Lori Haight reported that the Communications & Public Relations committee had finished work on its annual scavenger hunt. The committee would meet again the following week.
Katie Musgrove reported that the Community Services committee is in the final stages of planning for the December toy drive. The committee will organize a relief trip to eastern North Carolina in December in conjunction with the Carolina Center for Public Service. Additionally, the University Blood Drive will take place December 11th in Fetzer Hall. Musgrove noted that the Forum will be featured at the Virginia Tech football game. Employees will be able to attend that game for $10/each.
The Education & Career Development committee continues to work on professional development grant program matters as well as the Facilities Services intern program.
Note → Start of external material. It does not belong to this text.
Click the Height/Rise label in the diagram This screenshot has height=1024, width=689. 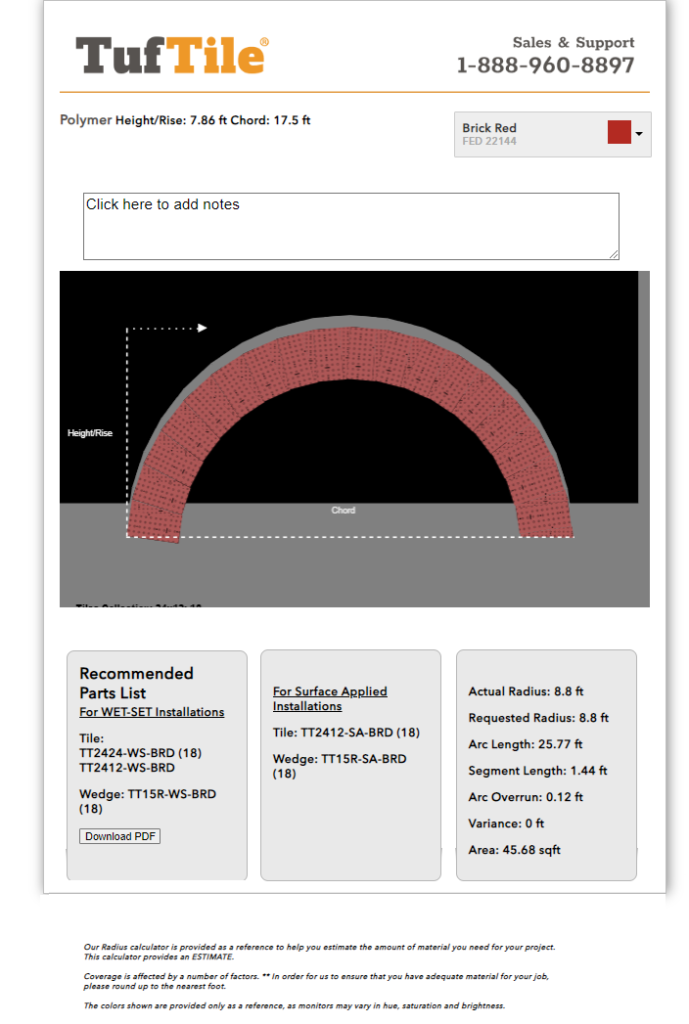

Tiffany Carver said that the Membership & Assignments committee continues work on the winter holiday celebration. She sought additional members for the committee.
There was no report from the Recognition & Awards committee. Kathy Ramsey reported that the UNC System Staff Assembly had met in October. Laura Pratt asked if the parental leave issue had received consideration by the Assembly. Ramsey said that a committee addressing this concern is under development by the Assembly.
Rose Thorp said that the Personnel Issues committee has worked to complete its resolution on the adverse weather policy. She hoped that the committee could consult with Human Resources officials towards having a first reading in January.
The Chair recalled a request that the Forum discuss salary compression issues. Karlina Matthews suggested that Human Resources provide comment on this matter also. Thorp said that the committee also plans to address health care exceptions as mentioned in a previous meeting. She welcomed input on this question. Felicia Washington suggested that these inquiries go to Legal Counsel as well.
In the absence of further discussion, the meeting adjourned by acclamation at 11:15 a.m.